§ What is expected
Change "GUI agent" to "screen assistant" in the lines from the one containing "The width and height of the screenshot is (931, 714)." through the end of the rows, and give those lines back with nothing else altered.
-------- Data
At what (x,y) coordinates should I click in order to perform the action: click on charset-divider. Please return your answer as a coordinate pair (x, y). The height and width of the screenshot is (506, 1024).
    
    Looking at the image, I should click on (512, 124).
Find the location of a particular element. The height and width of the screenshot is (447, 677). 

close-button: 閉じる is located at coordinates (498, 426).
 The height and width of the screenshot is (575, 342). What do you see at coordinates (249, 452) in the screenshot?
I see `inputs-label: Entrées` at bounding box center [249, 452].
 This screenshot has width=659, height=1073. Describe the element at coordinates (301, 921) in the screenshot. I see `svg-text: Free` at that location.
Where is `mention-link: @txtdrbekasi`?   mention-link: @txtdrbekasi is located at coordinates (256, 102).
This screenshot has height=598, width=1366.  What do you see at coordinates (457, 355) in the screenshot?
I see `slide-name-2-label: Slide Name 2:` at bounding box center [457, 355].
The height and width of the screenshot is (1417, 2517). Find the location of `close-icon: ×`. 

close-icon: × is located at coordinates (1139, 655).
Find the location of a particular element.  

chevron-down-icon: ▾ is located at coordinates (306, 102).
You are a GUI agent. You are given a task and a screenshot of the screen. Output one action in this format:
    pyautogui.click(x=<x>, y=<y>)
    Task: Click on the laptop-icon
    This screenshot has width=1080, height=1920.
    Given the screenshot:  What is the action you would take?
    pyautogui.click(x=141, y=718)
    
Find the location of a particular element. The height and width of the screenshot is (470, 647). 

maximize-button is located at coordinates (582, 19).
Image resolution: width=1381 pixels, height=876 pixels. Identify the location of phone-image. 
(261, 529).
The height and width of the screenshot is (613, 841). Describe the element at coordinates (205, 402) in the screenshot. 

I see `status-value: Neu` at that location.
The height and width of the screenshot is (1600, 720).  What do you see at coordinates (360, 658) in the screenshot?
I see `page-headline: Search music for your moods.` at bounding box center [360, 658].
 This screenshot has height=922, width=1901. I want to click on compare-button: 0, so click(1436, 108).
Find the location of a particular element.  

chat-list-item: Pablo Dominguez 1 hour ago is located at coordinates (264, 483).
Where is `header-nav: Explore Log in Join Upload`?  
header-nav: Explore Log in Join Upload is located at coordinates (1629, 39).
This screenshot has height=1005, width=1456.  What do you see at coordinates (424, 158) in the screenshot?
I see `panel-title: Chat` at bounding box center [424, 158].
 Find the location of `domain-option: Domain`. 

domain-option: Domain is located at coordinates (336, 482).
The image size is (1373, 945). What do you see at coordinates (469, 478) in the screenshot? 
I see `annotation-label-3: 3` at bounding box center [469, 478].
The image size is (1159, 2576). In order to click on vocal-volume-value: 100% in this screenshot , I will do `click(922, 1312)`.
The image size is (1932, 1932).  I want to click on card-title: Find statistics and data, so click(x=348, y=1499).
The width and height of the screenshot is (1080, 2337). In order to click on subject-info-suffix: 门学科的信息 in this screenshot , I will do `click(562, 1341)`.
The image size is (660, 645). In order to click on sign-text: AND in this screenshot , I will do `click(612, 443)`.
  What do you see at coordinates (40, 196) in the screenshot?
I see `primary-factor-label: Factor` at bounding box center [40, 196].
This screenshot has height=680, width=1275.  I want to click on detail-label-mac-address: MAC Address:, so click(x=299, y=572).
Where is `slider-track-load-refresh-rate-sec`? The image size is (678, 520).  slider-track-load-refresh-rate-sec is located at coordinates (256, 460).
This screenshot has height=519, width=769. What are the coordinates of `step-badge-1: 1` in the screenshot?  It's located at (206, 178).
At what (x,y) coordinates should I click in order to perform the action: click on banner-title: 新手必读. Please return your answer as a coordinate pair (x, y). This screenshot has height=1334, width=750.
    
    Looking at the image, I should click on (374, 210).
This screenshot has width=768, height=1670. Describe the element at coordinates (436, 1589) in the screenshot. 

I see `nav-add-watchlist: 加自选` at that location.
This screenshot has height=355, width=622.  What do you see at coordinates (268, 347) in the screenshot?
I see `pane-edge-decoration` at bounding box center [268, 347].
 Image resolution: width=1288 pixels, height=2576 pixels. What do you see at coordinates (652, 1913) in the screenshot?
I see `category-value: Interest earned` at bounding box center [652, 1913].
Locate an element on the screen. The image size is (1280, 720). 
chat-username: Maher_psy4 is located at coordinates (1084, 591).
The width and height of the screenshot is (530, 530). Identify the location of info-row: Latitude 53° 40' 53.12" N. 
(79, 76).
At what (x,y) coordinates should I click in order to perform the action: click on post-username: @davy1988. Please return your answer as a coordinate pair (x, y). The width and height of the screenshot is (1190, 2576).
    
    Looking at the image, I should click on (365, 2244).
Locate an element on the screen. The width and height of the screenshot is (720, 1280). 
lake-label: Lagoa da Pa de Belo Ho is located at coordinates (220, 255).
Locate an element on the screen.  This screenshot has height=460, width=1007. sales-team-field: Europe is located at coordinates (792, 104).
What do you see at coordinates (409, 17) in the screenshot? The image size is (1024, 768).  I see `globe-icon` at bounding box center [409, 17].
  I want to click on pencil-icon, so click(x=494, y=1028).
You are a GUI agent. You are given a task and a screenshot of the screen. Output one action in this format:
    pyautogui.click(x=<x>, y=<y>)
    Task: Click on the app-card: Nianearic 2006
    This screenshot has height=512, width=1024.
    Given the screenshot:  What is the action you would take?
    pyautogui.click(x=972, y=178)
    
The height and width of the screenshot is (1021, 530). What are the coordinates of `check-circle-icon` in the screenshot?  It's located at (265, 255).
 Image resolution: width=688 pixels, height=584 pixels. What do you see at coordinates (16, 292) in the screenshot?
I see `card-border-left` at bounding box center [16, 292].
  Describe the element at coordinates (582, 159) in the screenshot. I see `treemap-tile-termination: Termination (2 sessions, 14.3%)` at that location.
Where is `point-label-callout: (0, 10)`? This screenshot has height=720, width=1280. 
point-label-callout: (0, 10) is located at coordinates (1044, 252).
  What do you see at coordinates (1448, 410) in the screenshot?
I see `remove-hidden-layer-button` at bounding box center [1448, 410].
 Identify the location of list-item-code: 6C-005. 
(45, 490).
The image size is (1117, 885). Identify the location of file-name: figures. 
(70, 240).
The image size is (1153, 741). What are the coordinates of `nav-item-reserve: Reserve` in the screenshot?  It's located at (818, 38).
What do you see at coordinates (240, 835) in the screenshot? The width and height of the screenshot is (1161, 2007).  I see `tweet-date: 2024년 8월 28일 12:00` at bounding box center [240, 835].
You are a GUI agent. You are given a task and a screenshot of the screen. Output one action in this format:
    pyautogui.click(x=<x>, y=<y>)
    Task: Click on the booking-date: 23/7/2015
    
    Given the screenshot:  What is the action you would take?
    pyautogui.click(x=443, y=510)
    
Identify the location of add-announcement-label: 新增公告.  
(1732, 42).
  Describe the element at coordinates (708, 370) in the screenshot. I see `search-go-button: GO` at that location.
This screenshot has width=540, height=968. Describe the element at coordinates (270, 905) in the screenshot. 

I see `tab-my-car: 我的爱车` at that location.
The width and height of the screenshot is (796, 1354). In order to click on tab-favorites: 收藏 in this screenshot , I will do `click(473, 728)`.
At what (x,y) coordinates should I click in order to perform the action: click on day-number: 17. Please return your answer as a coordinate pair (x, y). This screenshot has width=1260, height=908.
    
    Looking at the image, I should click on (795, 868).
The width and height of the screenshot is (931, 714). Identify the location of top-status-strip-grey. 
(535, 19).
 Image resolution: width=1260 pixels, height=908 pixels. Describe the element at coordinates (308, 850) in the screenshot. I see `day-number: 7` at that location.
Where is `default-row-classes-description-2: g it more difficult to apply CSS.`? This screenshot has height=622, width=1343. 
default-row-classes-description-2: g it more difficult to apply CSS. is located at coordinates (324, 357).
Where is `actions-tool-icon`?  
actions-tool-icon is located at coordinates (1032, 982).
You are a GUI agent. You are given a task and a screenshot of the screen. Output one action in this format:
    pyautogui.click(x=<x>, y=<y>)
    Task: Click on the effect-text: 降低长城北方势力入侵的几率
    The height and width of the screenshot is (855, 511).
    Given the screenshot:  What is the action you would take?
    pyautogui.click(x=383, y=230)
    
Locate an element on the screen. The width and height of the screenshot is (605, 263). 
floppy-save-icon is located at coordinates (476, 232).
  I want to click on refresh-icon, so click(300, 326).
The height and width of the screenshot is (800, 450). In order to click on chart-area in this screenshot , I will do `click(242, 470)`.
----------------
§ Result of this exercise
The width and height of the screenshot is (931, 714). Identify the location of top-status-strip-grey. 
(535, 19).
 Image resolution: width=1260 pixels, height=908 pixels. Describe the element at coordinates (308, 850) in the screenshot. I see `day-number: 7` at that location.
Where is `default-row-classes-description-2: g it more difficult to apply CSS.`? This screenshot has height=622, width=1343. 
default-row-classes-description-2: g it more difficult to apply CSS. is located at coordinates (324, 357).
Where is `actions-tool-icon`?  
actions-tool-icon is located at coordinates (1032, 982).
You are a screen assistant. You are given a task and a screenshot of the screen. Output one action in this format:
    pyautogui.click(x=<x>, y=<y>)
    Task: Click on the effect-text: 降低长城北方势力入侵的几率
    The height and width of the screenshot is (855, 511).
    Given the screenshot:  What is the action you would take?
    pyautogui.click(x=383, y=230)
    
Locate an element on the screen. The width and height of the screenshot is (605, 263). 
floppy-save-icon is located at coordinates (476, 232).
  I want to click on refresh-icon, so click(300, 326).
The height and width of the screenshot is (800, 450). In order to click on chart-area in this screenshot , I will do `click(242, 470)`.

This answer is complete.